Top of Information

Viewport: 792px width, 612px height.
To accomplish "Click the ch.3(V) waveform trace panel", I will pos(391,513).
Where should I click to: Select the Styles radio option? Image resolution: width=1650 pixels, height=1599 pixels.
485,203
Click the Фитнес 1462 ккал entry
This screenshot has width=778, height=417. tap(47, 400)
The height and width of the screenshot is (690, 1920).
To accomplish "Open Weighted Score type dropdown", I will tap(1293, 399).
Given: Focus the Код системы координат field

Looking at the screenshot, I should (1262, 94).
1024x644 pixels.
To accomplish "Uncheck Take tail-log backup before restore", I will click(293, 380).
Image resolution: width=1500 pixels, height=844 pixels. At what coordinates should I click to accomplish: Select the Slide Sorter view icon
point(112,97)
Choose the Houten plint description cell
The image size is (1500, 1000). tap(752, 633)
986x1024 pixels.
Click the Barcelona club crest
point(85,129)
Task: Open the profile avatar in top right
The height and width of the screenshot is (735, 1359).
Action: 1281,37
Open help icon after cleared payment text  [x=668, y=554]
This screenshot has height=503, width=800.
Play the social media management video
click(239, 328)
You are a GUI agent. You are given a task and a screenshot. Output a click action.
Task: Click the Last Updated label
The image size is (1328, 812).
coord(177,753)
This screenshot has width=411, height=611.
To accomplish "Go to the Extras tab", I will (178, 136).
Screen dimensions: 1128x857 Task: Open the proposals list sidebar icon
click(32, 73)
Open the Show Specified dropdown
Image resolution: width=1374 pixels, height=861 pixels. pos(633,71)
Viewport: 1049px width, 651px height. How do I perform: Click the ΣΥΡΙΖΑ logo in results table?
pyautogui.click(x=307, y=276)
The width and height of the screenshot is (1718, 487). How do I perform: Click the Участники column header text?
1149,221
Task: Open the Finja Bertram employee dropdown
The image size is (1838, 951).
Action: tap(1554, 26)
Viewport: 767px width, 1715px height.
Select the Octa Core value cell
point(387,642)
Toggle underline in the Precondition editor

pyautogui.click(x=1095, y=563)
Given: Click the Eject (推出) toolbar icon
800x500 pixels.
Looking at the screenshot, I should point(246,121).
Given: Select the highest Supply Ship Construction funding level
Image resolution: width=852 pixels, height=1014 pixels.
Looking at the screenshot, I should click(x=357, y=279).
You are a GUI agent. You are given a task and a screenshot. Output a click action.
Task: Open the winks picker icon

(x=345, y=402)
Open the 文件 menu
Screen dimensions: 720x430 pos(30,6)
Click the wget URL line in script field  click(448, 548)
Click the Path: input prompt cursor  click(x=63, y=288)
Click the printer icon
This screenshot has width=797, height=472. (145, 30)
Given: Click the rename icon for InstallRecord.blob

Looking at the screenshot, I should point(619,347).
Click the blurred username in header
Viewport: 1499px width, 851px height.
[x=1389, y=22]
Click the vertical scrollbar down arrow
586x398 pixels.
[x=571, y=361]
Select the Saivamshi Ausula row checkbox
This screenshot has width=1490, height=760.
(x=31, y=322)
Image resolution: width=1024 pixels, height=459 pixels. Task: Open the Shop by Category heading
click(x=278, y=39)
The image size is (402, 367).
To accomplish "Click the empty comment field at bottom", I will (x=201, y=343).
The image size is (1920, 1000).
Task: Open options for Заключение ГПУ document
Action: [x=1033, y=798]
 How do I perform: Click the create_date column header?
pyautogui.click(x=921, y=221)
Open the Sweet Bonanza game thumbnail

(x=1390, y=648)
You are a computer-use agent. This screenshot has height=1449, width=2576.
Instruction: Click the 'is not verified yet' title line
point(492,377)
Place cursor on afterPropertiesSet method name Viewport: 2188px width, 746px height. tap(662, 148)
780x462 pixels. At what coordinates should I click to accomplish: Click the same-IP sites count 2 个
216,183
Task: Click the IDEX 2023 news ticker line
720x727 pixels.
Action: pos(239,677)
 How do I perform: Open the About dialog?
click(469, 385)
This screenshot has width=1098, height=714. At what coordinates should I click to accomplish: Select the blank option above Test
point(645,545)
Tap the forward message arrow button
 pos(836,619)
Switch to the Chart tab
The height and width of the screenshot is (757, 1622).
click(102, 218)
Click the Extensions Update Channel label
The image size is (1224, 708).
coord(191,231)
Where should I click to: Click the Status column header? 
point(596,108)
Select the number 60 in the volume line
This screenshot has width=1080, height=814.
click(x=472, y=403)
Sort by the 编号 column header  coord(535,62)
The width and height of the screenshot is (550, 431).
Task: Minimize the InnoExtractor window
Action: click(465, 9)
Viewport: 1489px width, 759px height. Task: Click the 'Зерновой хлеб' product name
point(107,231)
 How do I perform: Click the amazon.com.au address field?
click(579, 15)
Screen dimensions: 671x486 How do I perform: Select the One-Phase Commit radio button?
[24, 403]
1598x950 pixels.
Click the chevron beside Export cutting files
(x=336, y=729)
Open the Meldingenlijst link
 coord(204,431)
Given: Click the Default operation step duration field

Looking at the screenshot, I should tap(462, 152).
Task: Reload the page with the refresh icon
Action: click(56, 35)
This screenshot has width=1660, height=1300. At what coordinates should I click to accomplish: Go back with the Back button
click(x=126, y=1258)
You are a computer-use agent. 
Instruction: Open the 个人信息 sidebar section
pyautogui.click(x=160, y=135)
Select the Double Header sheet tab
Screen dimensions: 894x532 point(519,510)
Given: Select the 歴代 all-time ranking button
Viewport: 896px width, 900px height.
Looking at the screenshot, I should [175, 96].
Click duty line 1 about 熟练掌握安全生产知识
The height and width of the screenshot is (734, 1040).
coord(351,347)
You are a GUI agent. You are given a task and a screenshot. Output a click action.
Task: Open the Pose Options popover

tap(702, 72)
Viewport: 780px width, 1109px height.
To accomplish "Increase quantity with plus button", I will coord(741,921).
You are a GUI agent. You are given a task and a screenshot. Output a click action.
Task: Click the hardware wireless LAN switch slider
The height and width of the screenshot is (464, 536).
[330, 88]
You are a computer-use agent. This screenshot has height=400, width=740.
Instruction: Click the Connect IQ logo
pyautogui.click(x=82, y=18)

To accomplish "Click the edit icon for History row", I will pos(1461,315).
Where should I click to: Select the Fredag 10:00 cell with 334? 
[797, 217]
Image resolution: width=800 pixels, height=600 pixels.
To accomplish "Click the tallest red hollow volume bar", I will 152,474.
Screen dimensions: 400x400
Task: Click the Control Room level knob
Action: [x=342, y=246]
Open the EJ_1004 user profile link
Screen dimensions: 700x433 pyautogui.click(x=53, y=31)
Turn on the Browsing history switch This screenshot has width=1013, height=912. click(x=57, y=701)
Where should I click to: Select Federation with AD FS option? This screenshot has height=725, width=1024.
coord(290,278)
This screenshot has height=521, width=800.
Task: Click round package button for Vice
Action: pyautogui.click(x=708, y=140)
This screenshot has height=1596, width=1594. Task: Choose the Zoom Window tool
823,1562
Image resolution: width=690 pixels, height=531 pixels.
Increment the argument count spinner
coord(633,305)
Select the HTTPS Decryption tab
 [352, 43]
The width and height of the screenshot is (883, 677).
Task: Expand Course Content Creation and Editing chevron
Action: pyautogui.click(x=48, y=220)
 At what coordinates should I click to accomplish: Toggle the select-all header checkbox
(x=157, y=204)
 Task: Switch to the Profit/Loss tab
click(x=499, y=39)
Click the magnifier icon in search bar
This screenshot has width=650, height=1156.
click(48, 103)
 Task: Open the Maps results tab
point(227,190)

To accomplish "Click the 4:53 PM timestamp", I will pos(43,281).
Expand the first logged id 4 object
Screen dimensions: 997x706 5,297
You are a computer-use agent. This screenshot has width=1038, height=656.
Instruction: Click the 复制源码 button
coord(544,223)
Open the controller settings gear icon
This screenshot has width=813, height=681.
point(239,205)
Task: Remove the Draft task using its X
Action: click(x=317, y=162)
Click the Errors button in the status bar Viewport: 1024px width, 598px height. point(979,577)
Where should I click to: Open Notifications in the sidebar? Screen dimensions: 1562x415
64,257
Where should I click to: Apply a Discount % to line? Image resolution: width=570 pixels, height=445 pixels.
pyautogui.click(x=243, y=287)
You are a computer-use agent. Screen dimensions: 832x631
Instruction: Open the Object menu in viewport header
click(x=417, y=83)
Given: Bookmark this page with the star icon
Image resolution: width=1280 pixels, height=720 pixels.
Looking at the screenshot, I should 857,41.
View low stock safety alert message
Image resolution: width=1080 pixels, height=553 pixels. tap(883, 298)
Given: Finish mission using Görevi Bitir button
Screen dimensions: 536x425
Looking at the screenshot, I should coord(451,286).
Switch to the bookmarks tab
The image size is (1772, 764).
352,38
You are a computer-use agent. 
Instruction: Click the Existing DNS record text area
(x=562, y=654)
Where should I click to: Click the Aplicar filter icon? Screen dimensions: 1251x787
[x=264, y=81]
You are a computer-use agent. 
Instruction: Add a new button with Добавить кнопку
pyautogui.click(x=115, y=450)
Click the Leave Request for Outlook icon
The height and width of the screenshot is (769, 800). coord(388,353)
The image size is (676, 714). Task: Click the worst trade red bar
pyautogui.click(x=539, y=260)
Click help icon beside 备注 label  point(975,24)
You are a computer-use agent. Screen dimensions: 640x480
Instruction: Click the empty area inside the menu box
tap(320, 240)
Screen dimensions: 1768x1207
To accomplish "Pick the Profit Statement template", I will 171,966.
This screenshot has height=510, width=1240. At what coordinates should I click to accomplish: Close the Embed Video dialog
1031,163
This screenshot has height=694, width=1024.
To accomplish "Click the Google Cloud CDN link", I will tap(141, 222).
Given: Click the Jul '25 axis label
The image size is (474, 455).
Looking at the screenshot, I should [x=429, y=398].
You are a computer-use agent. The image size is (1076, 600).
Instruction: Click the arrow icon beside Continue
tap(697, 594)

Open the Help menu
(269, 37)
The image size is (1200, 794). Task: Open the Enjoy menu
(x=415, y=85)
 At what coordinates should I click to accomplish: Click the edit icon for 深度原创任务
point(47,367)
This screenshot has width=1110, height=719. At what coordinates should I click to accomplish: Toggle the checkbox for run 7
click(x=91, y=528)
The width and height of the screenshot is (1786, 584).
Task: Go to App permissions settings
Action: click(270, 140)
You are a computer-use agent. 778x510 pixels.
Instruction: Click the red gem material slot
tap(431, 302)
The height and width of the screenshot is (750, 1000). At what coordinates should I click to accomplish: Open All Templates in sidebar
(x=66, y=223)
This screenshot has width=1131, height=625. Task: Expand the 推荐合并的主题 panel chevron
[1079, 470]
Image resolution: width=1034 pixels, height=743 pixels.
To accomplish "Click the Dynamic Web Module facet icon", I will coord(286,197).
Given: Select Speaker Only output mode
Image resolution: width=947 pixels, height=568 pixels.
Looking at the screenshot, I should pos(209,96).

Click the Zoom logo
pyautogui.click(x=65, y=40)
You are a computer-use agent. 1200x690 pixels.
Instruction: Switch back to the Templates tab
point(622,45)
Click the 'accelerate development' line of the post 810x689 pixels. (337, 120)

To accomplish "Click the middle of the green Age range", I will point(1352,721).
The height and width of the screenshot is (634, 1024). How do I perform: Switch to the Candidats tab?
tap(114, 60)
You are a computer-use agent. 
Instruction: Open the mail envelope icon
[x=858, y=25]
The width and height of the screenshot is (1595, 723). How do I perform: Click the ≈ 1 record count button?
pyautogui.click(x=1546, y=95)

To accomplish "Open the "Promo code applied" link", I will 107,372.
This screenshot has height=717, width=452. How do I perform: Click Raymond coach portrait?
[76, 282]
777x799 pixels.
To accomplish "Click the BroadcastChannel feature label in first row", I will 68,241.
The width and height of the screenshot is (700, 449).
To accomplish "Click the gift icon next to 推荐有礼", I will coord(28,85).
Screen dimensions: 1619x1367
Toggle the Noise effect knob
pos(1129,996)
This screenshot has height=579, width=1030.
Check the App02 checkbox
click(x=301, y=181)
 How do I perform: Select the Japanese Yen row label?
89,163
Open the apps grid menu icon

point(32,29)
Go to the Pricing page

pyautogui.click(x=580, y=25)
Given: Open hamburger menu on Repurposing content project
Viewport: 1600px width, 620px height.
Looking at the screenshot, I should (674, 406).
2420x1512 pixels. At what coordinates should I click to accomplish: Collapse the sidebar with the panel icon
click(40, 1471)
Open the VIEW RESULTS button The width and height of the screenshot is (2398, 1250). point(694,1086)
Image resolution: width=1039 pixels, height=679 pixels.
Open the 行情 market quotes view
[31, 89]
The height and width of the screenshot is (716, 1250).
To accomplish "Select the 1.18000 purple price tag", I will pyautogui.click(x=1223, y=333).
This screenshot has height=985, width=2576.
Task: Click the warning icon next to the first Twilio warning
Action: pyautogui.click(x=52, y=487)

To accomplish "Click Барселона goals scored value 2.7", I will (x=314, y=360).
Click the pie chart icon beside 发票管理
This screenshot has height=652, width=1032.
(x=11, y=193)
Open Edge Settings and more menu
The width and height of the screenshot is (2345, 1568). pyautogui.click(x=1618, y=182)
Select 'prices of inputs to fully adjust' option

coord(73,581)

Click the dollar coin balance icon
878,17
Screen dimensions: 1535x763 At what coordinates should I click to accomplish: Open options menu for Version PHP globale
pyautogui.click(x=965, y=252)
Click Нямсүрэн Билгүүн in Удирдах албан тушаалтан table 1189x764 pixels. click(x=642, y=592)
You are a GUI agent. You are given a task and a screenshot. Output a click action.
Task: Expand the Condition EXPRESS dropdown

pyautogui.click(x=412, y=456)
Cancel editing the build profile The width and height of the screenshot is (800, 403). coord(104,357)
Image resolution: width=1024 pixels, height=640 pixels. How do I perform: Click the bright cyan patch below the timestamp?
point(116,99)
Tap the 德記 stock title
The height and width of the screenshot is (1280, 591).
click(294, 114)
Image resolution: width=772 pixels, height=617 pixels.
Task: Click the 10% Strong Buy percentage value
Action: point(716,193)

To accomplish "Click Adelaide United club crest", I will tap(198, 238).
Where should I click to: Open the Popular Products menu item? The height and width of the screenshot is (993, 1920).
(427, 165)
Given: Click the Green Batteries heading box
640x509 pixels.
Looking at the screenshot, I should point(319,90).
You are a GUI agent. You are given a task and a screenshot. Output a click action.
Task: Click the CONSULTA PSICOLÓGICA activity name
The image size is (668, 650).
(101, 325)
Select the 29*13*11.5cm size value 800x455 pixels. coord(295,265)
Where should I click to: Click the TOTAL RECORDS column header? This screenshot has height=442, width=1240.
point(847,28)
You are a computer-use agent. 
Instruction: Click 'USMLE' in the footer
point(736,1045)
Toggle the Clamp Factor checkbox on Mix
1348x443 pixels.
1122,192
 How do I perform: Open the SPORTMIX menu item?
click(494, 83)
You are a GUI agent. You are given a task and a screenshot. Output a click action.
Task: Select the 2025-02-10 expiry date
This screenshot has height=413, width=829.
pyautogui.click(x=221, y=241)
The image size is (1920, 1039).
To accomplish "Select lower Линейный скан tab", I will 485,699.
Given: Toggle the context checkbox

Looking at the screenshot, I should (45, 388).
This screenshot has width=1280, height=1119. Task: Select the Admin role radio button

Bottom of Information

Prompt |
Beginning with the line that holds "The image size is (1920, 1039)." and ending with the last line of the material, output each line exactly and nothing beyond them.

Answer box |
The image size is (1920, 1039).
To accomplish "Select lower Линейный скан tab", I will 485,699.
Given: Toggle the context checkbox

Looking at the screenshot, I should (45, 388).
This screenshot has width=1280, height=1119. Task: Select the Admin role radio button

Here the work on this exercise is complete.